■ **Document excerpt**:
Asked why his group decided to spend the first night of Hanukkah with a Syrian-born imam and his flock to support their bid to build a mosque in the rolling hills of the Temecula Valley in California’s Southwestern Riverside County, Eric Greene replied, “We remember when there were protests in this country against synagogues being built.”

california Dreaming: Mahmoud Harmoush, imam of the Islamic Center of Temecula Valley, remains hopeful that one-on-one meetings with some local religious leaders will cool their opposition to his community?s expansion plans. A rendering of the proposed mosque is behind him. Image by JUDY SCHARINGER

Given that Hanukkah marks the Maccabees’ defeat of a Syrian despot, it may be an irony, but Greene, regional director of the Los Angeles-based Progressive Jewish Alliance, sees the project and his group’s support of it as “a rededication of religious faith and freedom.”

Of course, not everybody in the Temecula Valley sees it that way.

■ **Record list**:
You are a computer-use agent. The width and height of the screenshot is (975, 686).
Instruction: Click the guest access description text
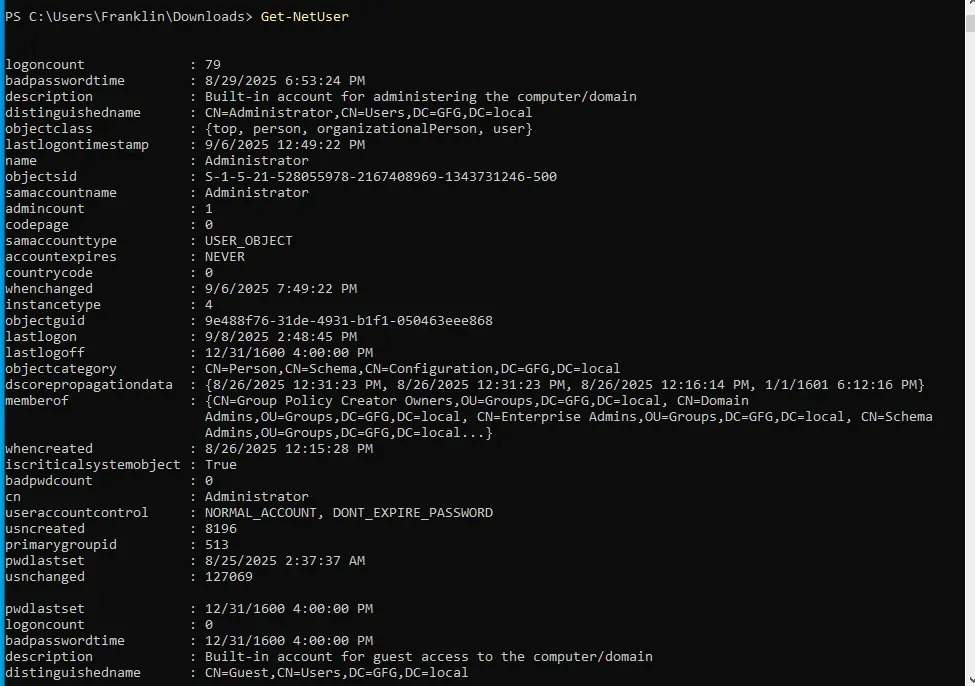point(429,657)
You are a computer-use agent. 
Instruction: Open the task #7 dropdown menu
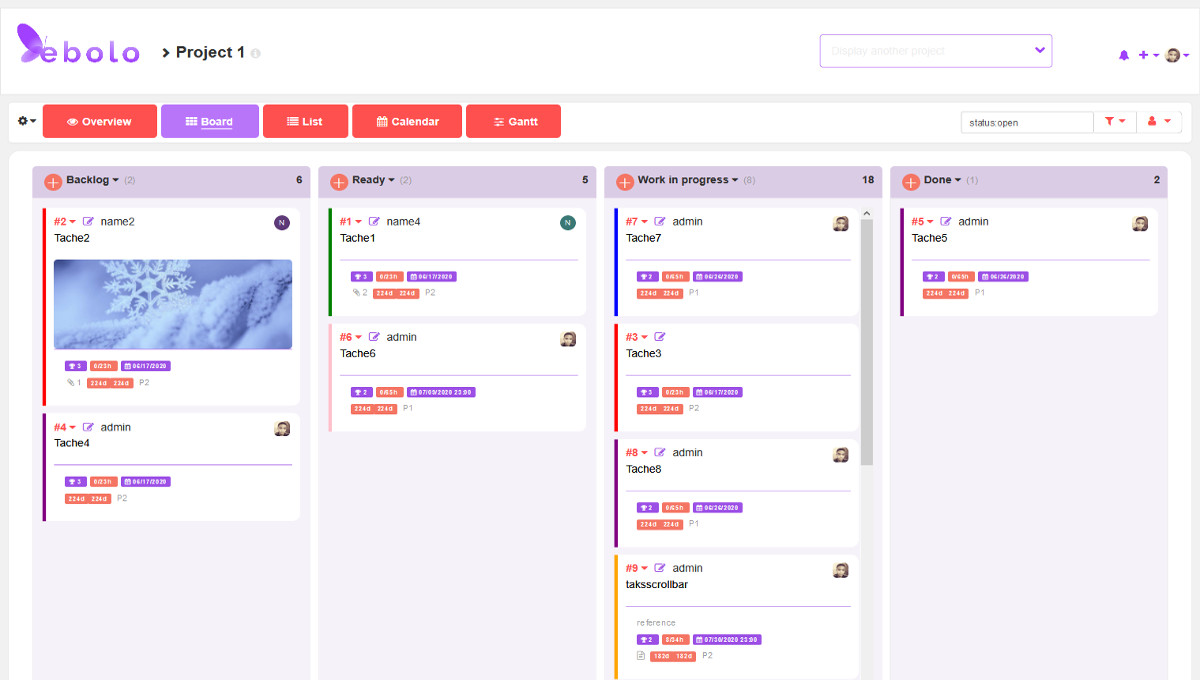pos(644,222)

■ **Problem 1**:
In the mosque article, what position does Eric Greene hold?
■ **Problem 2**:
Please write out the part of the mosque article that begins at the words "california Dreaming: Mahmoud" and stops after the words "it that way.".
Answer from the mosque article by itself.

■ **Correct output 1**:
He is regional director of the Los Angeles-based Progressive Jewish Alliance.

■ **Correct output 2**:
california Dreaming: Mahmoud Harmoush, imam of the Islamic Center of Temecula Valley, remains hopeful that one-on-one meetings with some local religious leaders will cool their opposition to his community?s expansion plans. A rendering of the proposed mosque is behind him. Image by JUDY SCHARINGER

Given that Hanukkah marks the Maccabees’ defeat of a Syrian despot, it may be an irony, but Greene, regional director of the Los Angeles-based Progressive Jewish Alliance, sees the project and his group’s support of it as “a rededication of religious faith and freedom.”

Of course, not everybody in the Temecula Valley sees it that way.